Choreographer recreates 'Oklahoma!' at age 91

CHICAGO (AP) — Gemze de Lappe first danced in "Oklahoma!" in 1943 as a member of the Broadway hit's first national touring company. Seventy years later, at age 91, she's still with it — choreographing a production of the musical at the Lyric Opera of Chicago.

De Lappe has traveled the world over the decades working on the Oscar Hammerstein and Richard Rodgers masterpiece in places across Europe, Japan, Canada and the United States. Now she's in Chicago, trying to help director Gary Griffin recreate a version of the original "Oklahoma!" production. It opens on Saturday and runs through May 19.

"If you remain true to the script and to the music it's not old fashioned at all," de Lappe said in an interview in the rehearsal room at the Lyric Opera in downtown Chicago. "It's new. It was new then and it's new now."

Griffin calls de Lappe a link to the original intent of the production, which is often considered a landmark of American musical theater. He encourages her to talk about every number, every idea that she has during rehearsals.

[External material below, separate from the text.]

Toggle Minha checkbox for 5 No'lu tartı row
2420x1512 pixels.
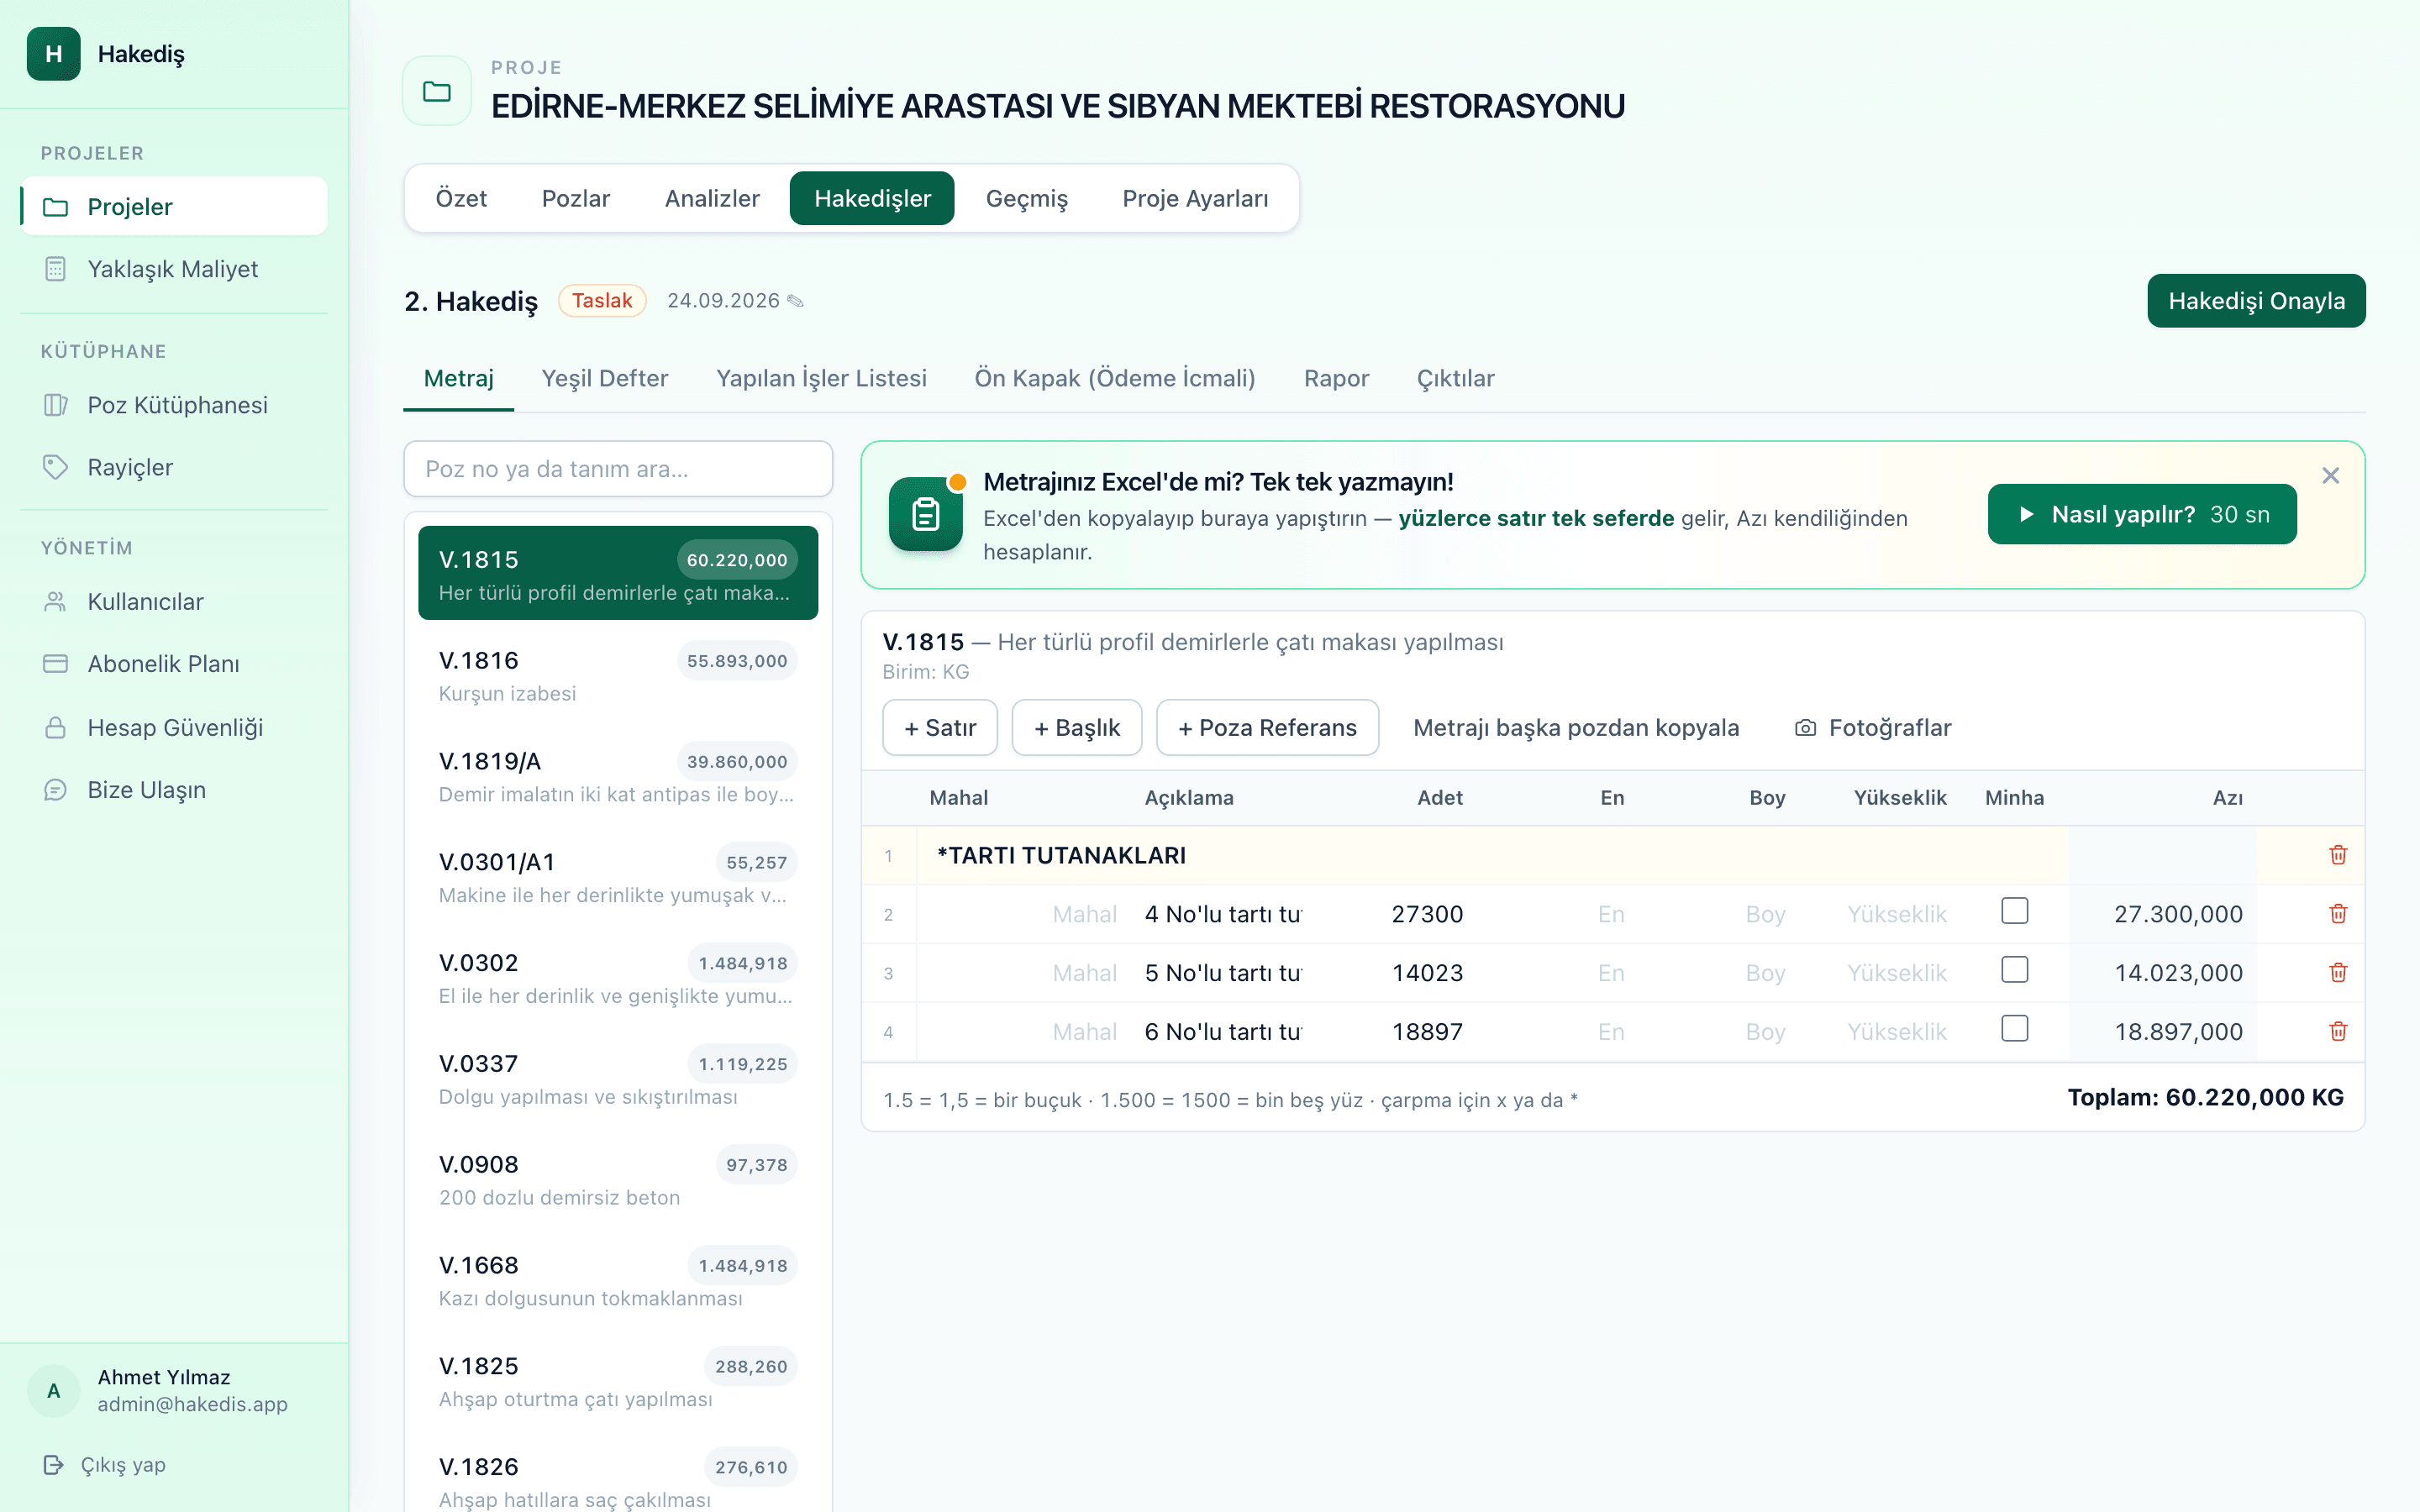2015,970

"This show begins and you can see she feels the depth of what's contained in all of it and recall it and gives it to all of us," Griffin said. "Having her being able to fill in those gaps and information is incredible."

The original dances from "Oklahoma!" were crafted by famed choreographer Agnes DeMille, who often used de Lappe as an inspiration. De Lappe, who lives in New York, has actively worked for years to save de Mille's work.

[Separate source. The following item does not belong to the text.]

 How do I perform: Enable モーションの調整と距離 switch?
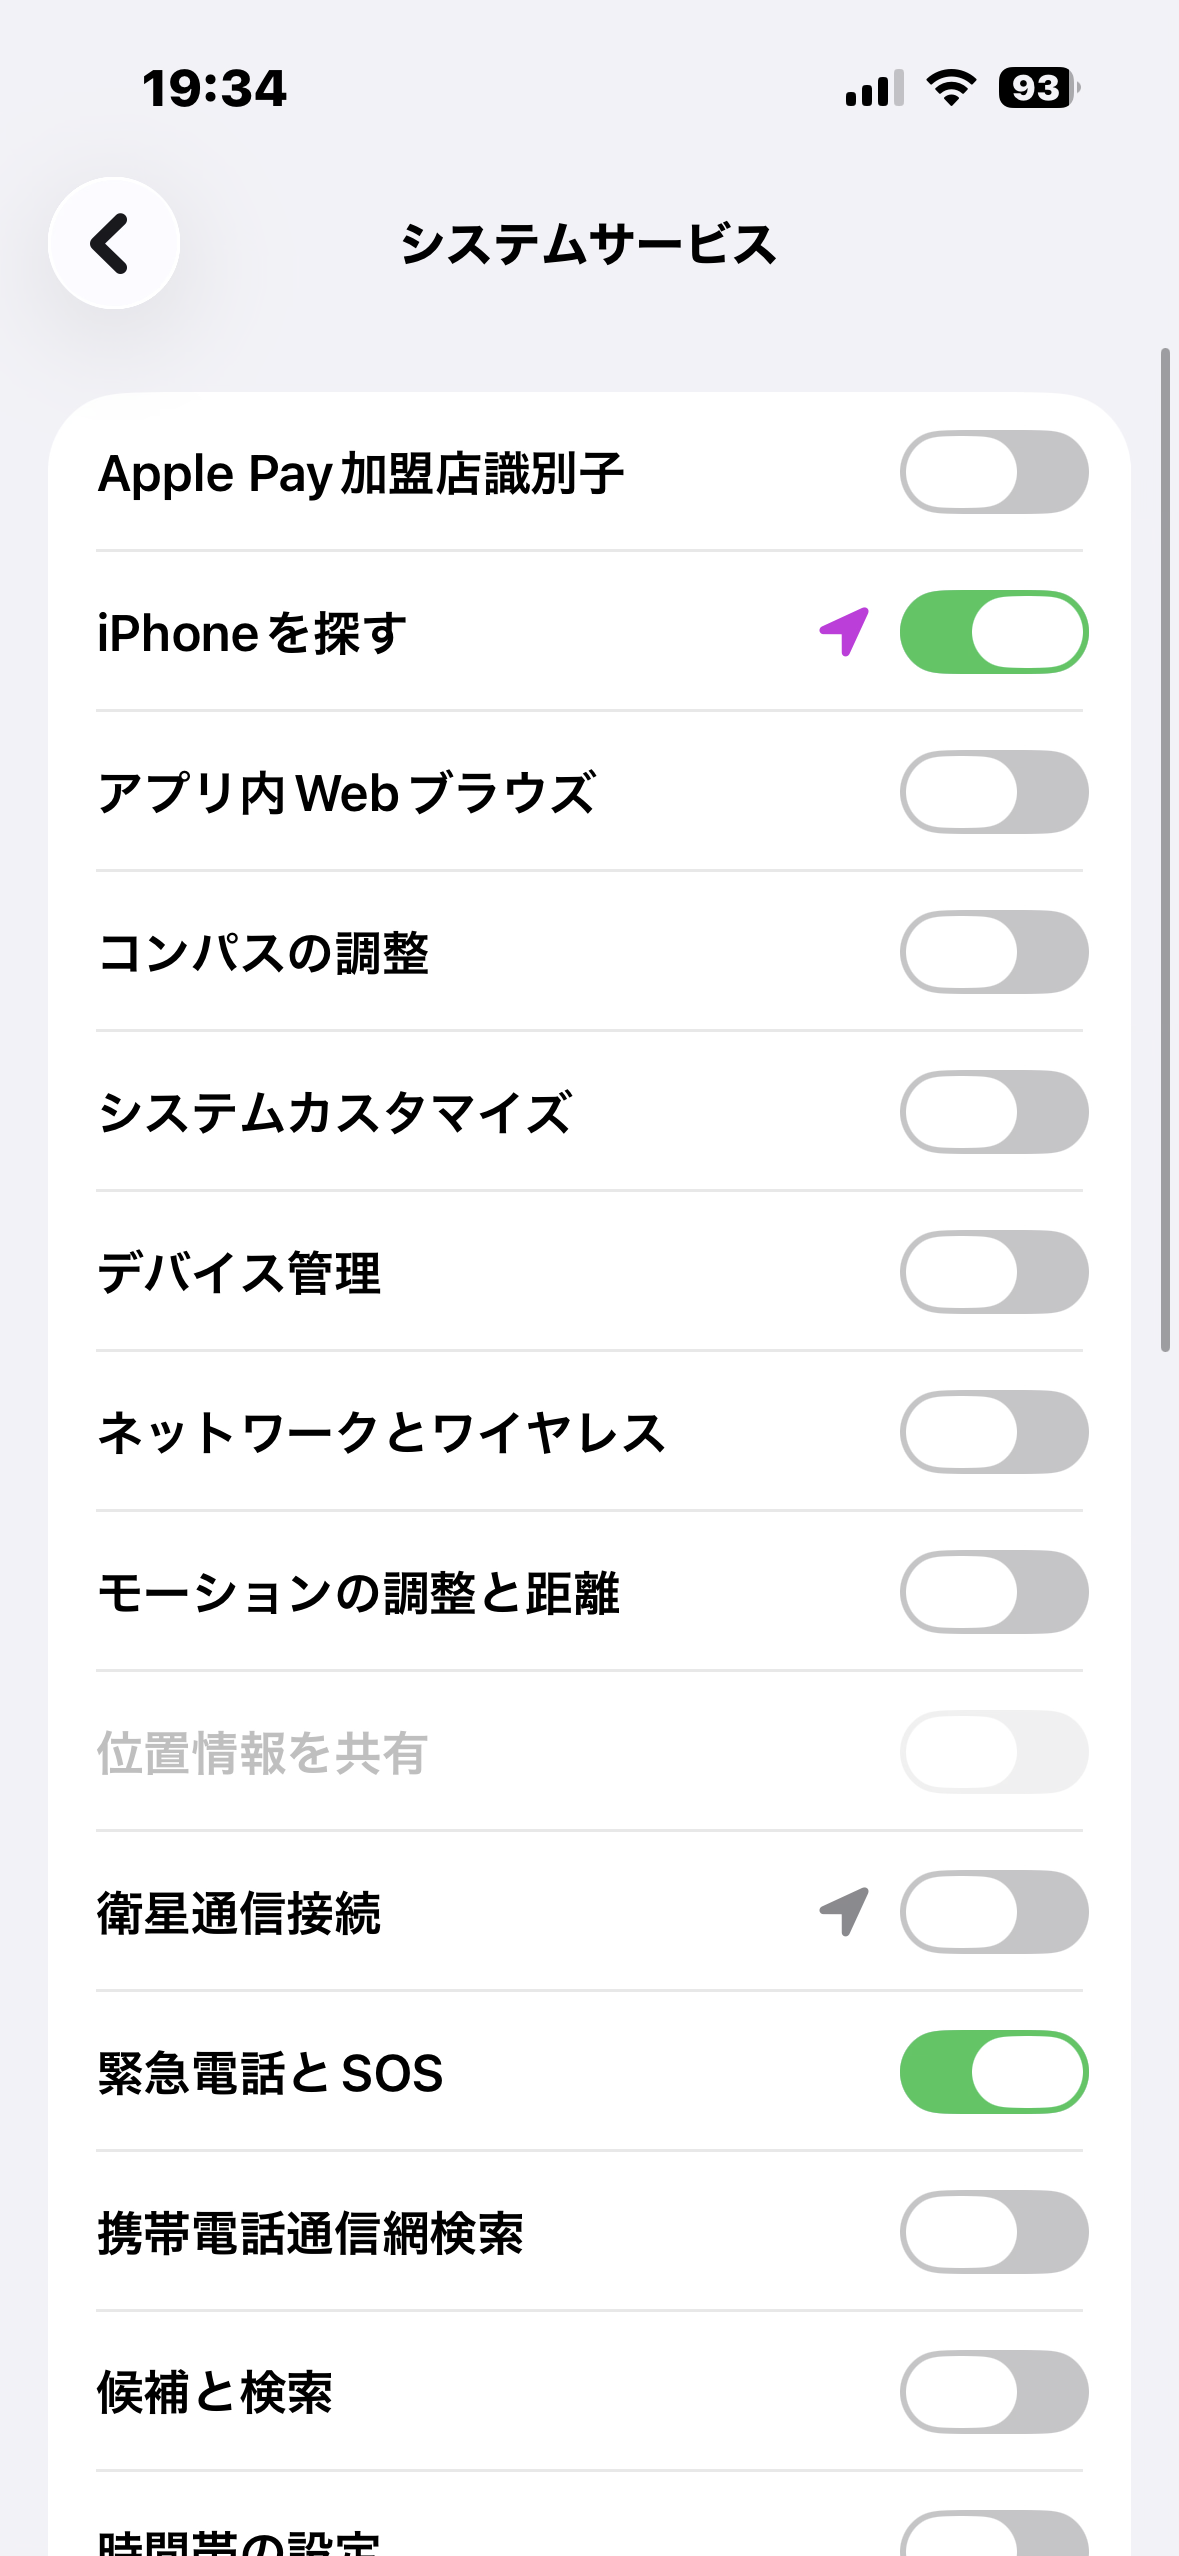click(x=993, y=1592)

Rodgers, Hammerstein and DeMille would often check up on productions of "Oklahoma!" to see if directors were departing too far from the original show, de Lappe said.

"They'd clean it up again, simplify it, make it ours," de Lappe said. "That's what I've dedicated my life to."

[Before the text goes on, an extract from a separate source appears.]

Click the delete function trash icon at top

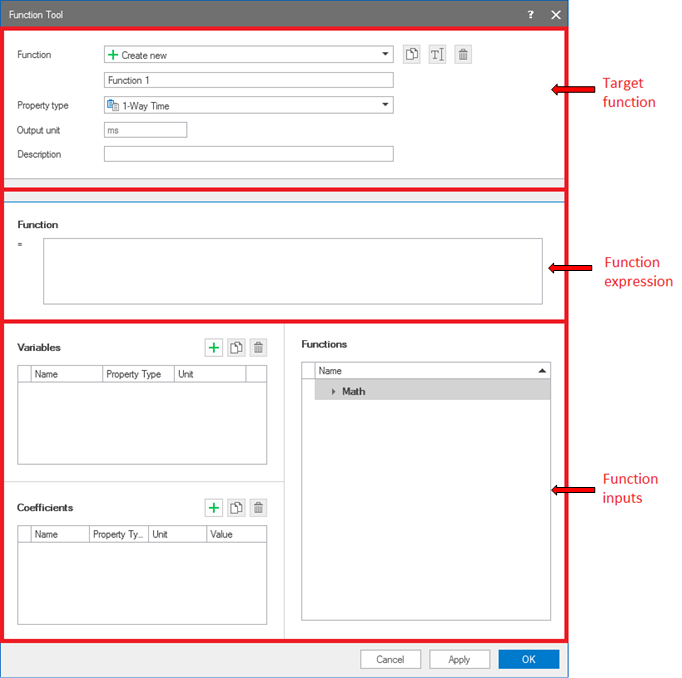463,55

De Lappe, who was awarded the Tony Honors for Excellence in the Theatre in 2007, knew Rodgers and Hammerstein well, she said, even sitting in on musical sessions with Rodgers in London.

"I really learned what he wanted with all those songs, the pronunciation, the enunciation, the tempos, phrasing," de Lappe said.

Ted Chapin, president of the company that owns the rights to the Rodgers and Hammerstein musicals, Rodgers and Hammerstein: An Imagem Company, said the Lyric chose to honor the original choreographic essence of "Oklahoma!" when it hired de Lappe.

"She's very, very straight forward about what she knows and what she demands," Chapin said. "She's not going to sit back and just take notes."

De Lappe's eyes dart from dancer to dancer when she's in those rehearsals, with an intense stare observing each number. She will stop the dancers, directing them about the need to swoop in a certain way or interact with each other differently. At times she will even demonstrate the steps.

"When I hear it with the performers and with the show I'm just as enthusiastic as I was the first time I saw the show," she said.

Modern audiences haven't seen a proper production of "Oklahoma!" for two generations, de Lappe said. She said that's why it's important for Lyric to recreate the show's original concept.

The production is the first of five classic Rodgers and Hammerstein musicals that the Lyric is staging as part of its American Musical Theater Initiative. "The Sound of Music" is planned for next year, followed by "Carousel" in 2015, "The King and I" in 2016 and "South Pacific" in 2017.

The Chicago production of "Oklahoma!" includes 37 members of the Lyric Opera Orchestra and a company of nearly 40 actors.

"The minute you walk into the rehearsal hall and you start, the energy is there no matter how tired you are," de Lappe said. "I find it happens to me every day."